PDF-Parser / README.md
saifisvibinn
Fix API docs: ensure HTTPS, add /api/predict endpoint to README
2226eb2
---
title: PDF Layout Extractor
emoji: 📄
colorFrom: blue
colorTo: purple
sdk: docker
app_file: app.py
pinned: false
---
# PDF Layout Extraction Tool
A powerful tool for extracting figures, tables, annotated layouts, and markdown text from scientific PDFs using DocLayout-YOLO.
## Features
- **REST API endpoints** for programmatic access
- **Real-time progress tracking** with visual progress bar
- **Multiple processing modes:** Images only, Markdown only, or Both
- **Background processing** - upload files and track progress via API
- **Modern web UI** with dark/light theme
- **GPU/CPU support** - automatically detects available hardware
## API Endpoints
**Base URL:** `https://saifisvibin-volaris-pdf-tool.hf.space`
- `POST /api/predict` - **Recommended**: Synchronous PDF extraction (returns complete results immediately)
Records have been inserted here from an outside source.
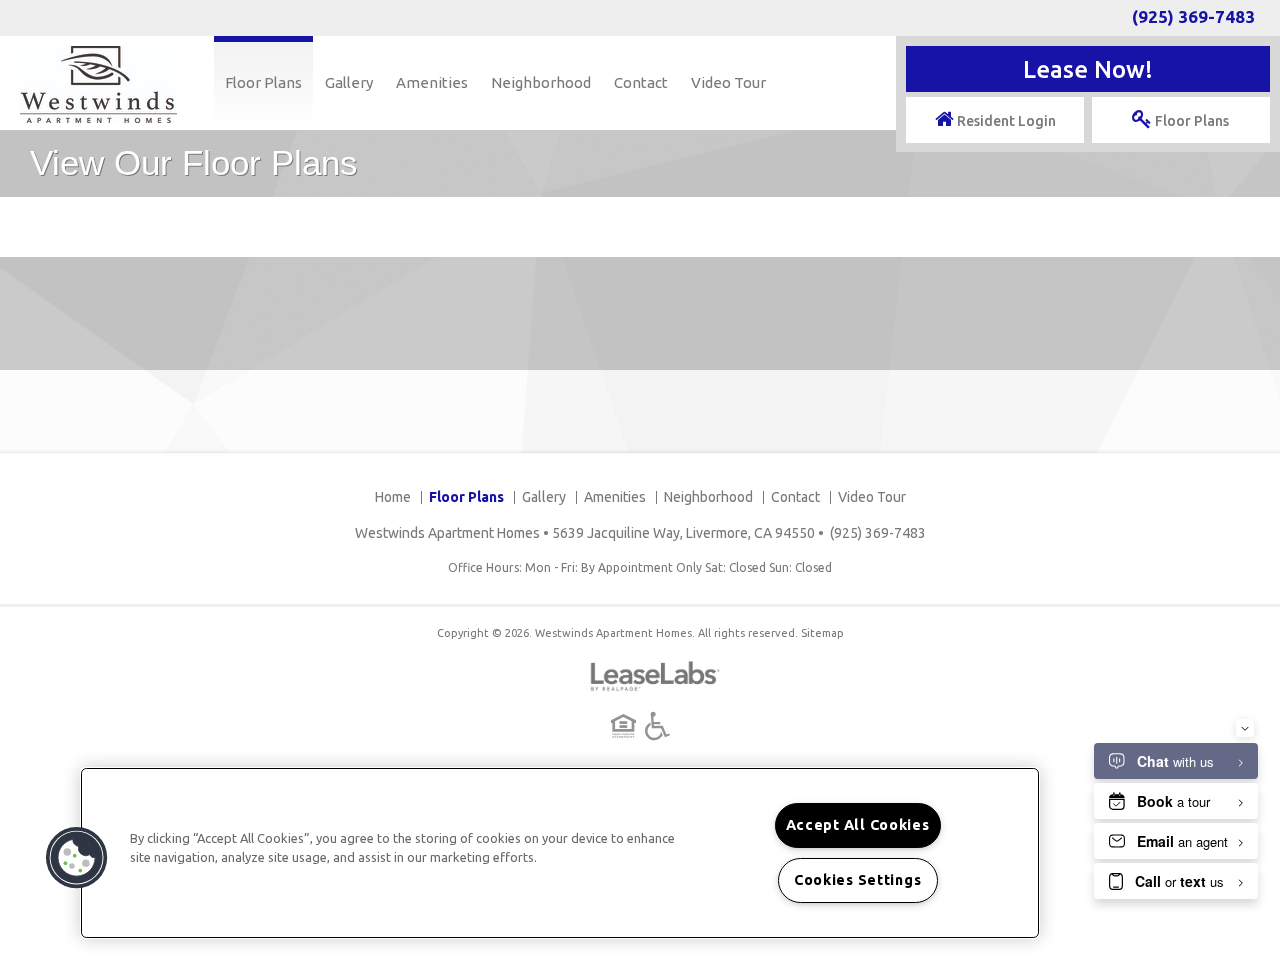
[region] (560, 853)
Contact (641, 82)
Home (393, 497)
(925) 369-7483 (1193, 16)
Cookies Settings (858, 880)
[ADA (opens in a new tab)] (657, 726)
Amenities (432, 82)
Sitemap (822, 633)
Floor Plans (263, 82)
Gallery (349, 82)
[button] (77, 858)
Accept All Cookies (858, 825)
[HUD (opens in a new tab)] (626, 726)
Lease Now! (1088, 69)
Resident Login (1005, 121)
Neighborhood (541, 82)
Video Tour (728, 82)
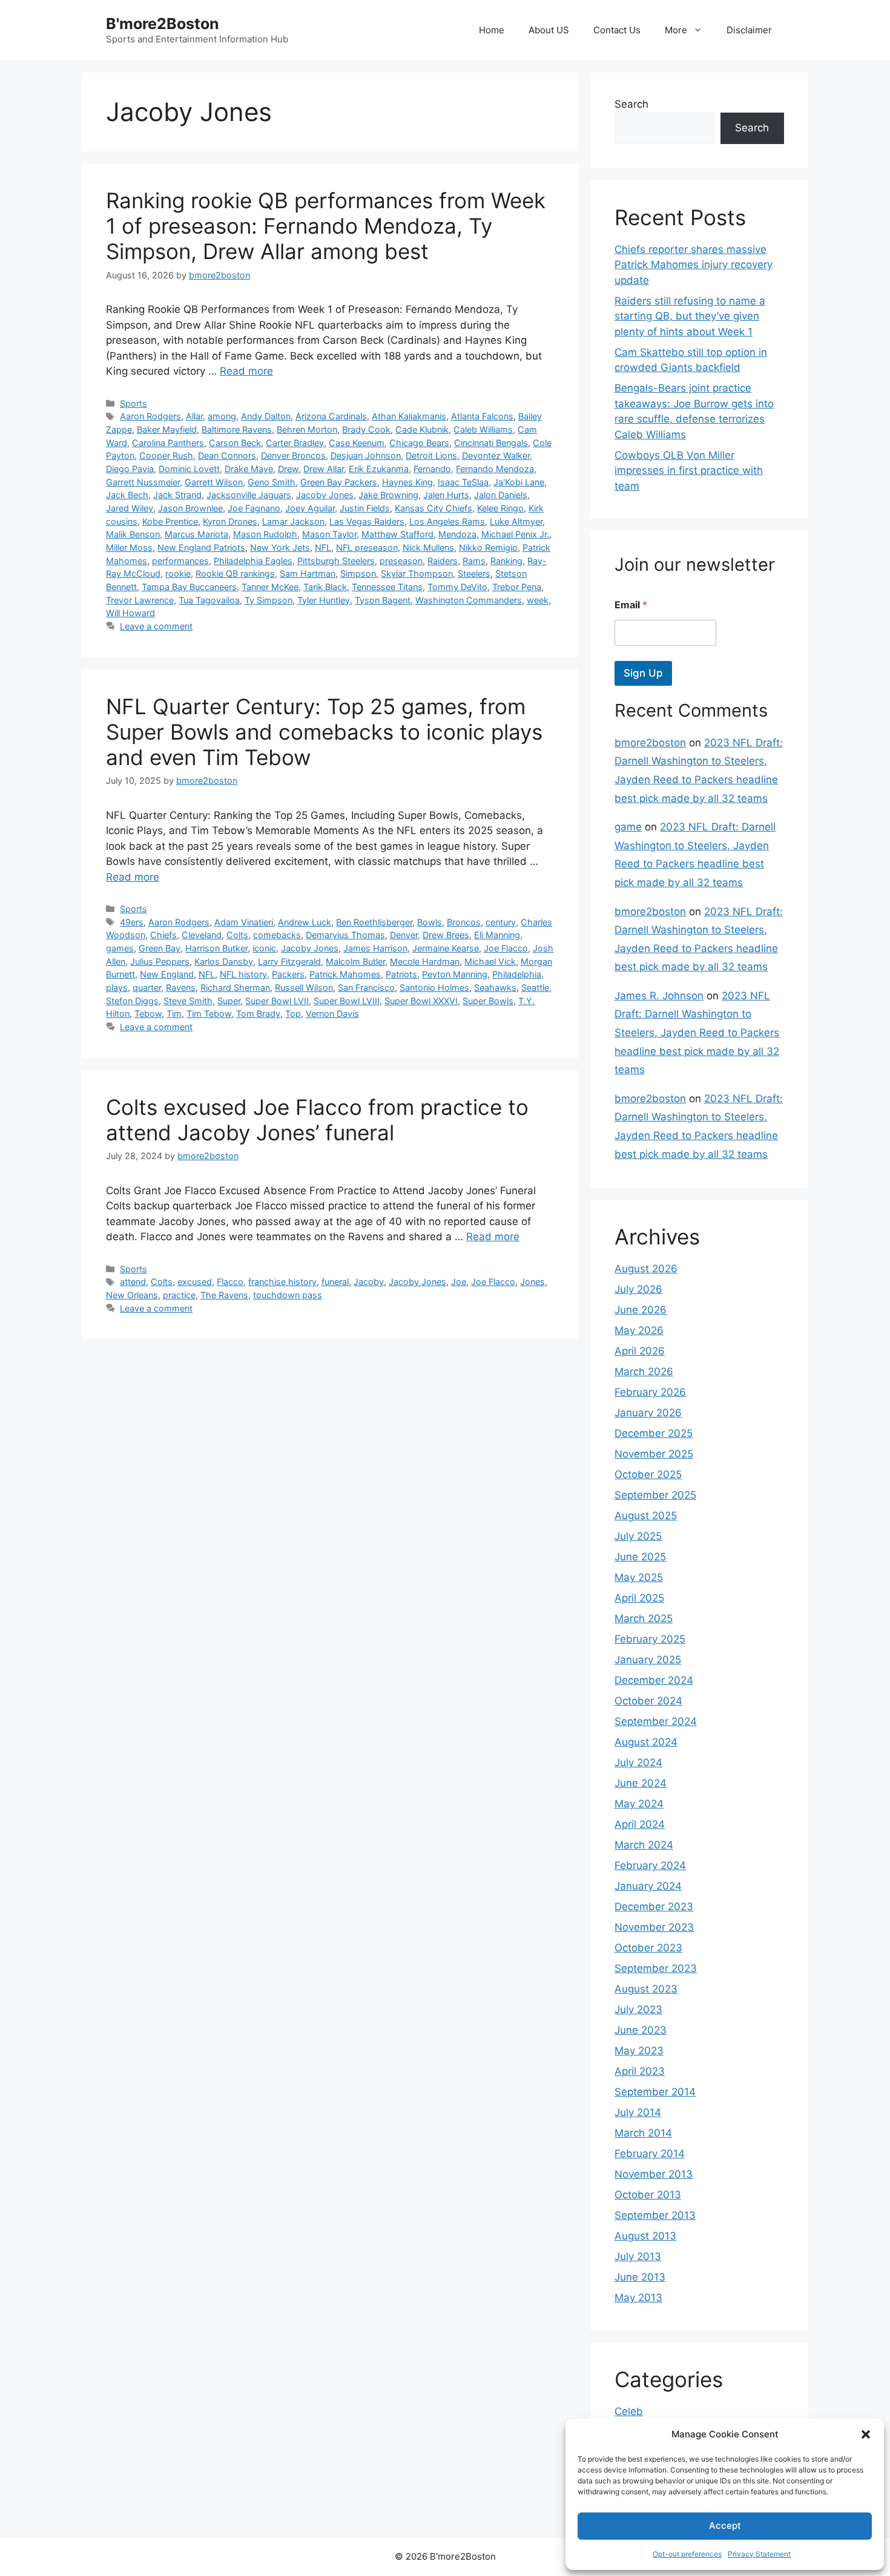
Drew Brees (446, 935)
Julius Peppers (160, 961)
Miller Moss (129, 547)
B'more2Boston (162, 24)
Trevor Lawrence (140, 600)
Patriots (401, 974)
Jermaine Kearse (445, 948)
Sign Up (643, 673)
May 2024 (639, 1804)
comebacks (277, 935)
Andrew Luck (304, 922)
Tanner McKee (270, 587)
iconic (264, 948)
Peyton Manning (454, 974)
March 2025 (644, 1618)
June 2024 (641, 1783)
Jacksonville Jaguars (248, 495)
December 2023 (654, 1907)
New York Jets (280, 547)
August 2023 (646, 1989)
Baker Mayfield (167, 429)
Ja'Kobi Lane (518, 482)
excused (194, 1281)
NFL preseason (367, 547)
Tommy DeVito (457, 587)
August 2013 (645, 2236)
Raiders (442, 561)
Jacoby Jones (325, 495)
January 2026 (648, 1413)
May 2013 (638, 2298)
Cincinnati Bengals (491, 443)
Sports (133, 403)
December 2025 (654, 1433)
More (676, 30)
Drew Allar (323, 469)
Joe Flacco (506, 948)
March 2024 (644, 1845)
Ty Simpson (268, 600)
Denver (404, 935)
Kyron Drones (230, 521)
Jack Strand (177, 495)
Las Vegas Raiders (366, 521)
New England (167, 974)
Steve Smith (188, 1001)
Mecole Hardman (425, 961)
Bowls (429, 922)
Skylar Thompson (417, 573)
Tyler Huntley (323, 600)
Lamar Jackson (293, 521)
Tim (174, 1013)
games (120, 948)
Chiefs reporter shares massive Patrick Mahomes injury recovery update (694, 264)
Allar (194, 416)
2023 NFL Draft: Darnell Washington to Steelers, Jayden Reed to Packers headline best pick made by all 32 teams (697, 1033)
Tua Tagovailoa (209, 600)
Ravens (181, 987)
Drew (288, 469)
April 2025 (639, 1598)
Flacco (230, 1281)
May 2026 (639, 1330)
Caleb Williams (483, 429)
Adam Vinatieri (243, 922)
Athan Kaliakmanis (409, 416)
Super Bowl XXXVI (421, 1001)
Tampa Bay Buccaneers (189, 587)
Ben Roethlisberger (374, 922)
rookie (178, 573)
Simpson (358, 573)
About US (549, 30)
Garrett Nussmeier (143, 482)
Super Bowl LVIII (347, 1001)
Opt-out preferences (687, 2553)
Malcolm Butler (355, 961)
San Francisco (366, 987)
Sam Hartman (307, 573)
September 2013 (655, 2215)
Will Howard (130, 613)
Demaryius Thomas (345, 935)
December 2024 (654, 1680)
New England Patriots (201, 547)
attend (133, 1281)
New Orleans (132, 1295)
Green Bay (159, 948)
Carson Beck (235, 443)
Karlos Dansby (223, 961)
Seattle (535, 987)
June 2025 (640, 1557)
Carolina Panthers (168, 443)
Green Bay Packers (338, 482)
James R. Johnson (659, 996)
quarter (147, 987)
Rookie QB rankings (235, 573)
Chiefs (163, 935)
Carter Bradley (295, 443)
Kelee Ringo (500, 508)
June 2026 (641, 1310)
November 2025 (654, 1454)
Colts (237, 935)
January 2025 (648, 1660)
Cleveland (202, 935)
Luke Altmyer (516, 521)
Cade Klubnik (422, 429)
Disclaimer (749, 30)
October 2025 (648, 1474)
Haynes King (407, 482)
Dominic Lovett (189, 469)
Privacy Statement (759, 2553)
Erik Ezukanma (379, 469)
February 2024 (650, 1865)
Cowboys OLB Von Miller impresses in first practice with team (689, 470)
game (628, 827)
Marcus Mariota (196, 534)
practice (179, 1295)
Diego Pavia (130, 469)
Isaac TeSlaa (463, 482)
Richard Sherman (235, 987)
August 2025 (646, 1516)
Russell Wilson (304, 987)
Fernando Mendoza (495, 469)
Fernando (432, 469)
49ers (131, 922)
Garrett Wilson (214, 482)
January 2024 (648, 1886)
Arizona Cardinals (331, 416)
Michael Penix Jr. (515, 534)
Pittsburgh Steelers (336, 561)
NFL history (243, 974)
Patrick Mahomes (345, 974)
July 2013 (638, 2256)
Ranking (506, 561)
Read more (246, 371)
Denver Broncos (293, 455)
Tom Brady (258, 1013)
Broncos (464, 922)
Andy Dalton (266, 416)
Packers (288, 974)
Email (631, 605)
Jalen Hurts (446, 495)
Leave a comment (156, 626)
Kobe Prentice (170, 521)
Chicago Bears (419, 443)
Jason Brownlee (190, 508)
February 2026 (650, 1392)
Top (293, 1013)
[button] (866, 2434)
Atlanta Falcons (482, 416)
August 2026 (646, 1269)
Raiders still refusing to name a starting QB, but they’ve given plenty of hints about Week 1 (690, 316)
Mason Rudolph (265, 534)
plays (117, 987)
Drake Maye (249, 469)
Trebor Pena (516, 587)
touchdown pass (287, 1295)
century (501, 922)
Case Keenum (356, 443)
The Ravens (224, 1295)
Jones (532, 1281)
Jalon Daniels (500, 495)
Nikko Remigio (488, 547)
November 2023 (654, 1927)
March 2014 (643, 2133)
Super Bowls (488, 1001)
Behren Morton (307, 429)
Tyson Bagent (382, 600)
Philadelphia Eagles (253, 561)
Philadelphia (516, 974)
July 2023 (638, 2009)
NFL (323, 547)
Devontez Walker (496, 455)
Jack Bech (127, 495)
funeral (335, 1281)
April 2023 (640, 2071)
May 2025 (639, 1577)
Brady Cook (366, 429)
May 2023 (639, 2051)
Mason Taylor (329, 534)
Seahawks (495, 987)
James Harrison (375, 948)
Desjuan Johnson (366, 455)
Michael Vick (490, 961)
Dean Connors (227, 455)
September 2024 (656, 1721)
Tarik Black (325, 587)
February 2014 (650, 2153)
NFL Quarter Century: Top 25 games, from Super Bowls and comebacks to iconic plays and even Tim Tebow (324, 732)
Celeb (629, 2411)
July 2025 (638, 1536)
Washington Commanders (468, 600)
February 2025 (650, 1639)
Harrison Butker (216, 948)
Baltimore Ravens (237, 429)
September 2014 (655, 2092)
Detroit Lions (431, 455)
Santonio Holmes (434, 987)
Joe (458, 1281)
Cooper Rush (166, 455)
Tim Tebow (208, 1013)
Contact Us (617, 30)
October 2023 (648, 1948)
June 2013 (640, 2277)
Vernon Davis (332, 1013)
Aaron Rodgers (150, 416)
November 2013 (654, 2174)
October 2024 (648, 1701)
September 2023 (656, 1968)
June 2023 (641, 2030)
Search (631, 104)
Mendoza (457, 534)
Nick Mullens (428, 547)
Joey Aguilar (310, 508)
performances (180, 561)
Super (228, 1001)
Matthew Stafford (397, 534)
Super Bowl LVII (277, 1001)
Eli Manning (497, 935)
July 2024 (638, 1762)
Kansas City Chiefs (433, 508)
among (222, 416)
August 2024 (646, 1742)
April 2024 (640, 1824)
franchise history (282, 1281)
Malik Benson (133, 534)
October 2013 (648, 2195)
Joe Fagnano (254, 508)
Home (491, 30)
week (538, 600)
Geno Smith (271, 482)
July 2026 (638, 1289)
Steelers (474, 573)
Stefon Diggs (132, 1001)
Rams (474, 561)
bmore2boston (650, 743)
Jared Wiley (129, 508)
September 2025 (655, 1495)
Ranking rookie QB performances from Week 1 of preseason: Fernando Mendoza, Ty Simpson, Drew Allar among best (326, 226)
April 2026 (640, 1351)
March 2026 (644, 1371)
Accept (725, 2525)
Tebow (148, 1013)
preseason (401, 561)
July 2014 (638, 2112)
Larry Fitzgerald (289, 961)
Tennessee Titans (387, 587)
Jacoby (369, 1281)
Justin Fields (365, 508)
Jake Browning (388, 495)
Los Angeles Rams (447, 521)
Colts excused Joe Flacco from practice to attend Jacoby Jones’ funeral (317, 1119)
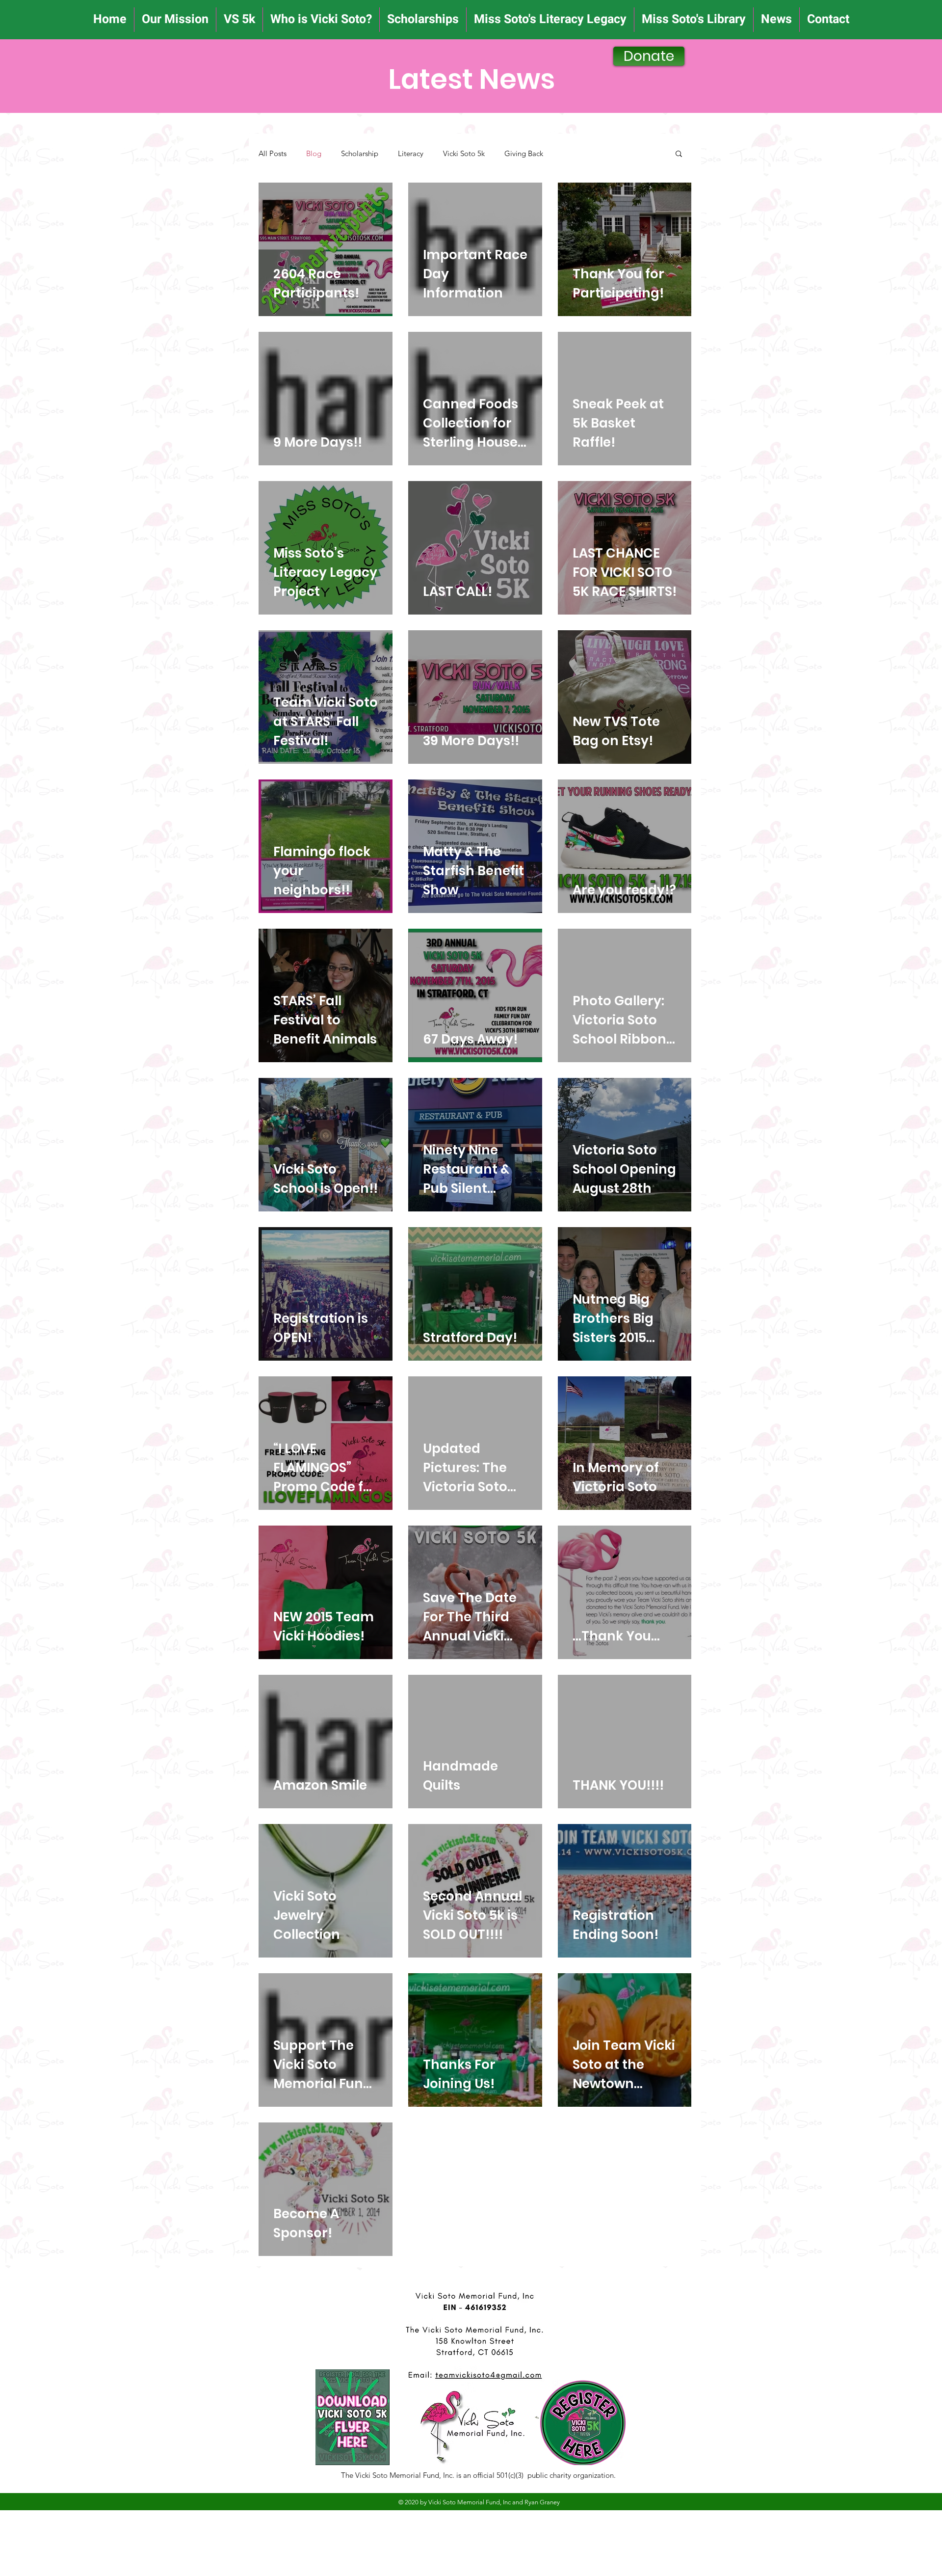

- `POST /api/upload` - Upload PDFs for async processing (returns `task_id`)
- `GET /api/progress/<task_id>` - Get processing progress (0-100%)
- `GET /api/pdf-list` - List all processed PDFs
- `GET /api/pdf-details/<pdf_stem>` - Get details for a processed PDF
- `GET /api/device-info` - Get GPU/CPU device information
- `GET /api/docs` - Interactive API documentation
- `GET /output/<path>` - Download processed files (PDFs, images, markdown)
## Example API Usage
### Simple Synchronous Extraction (Recommended)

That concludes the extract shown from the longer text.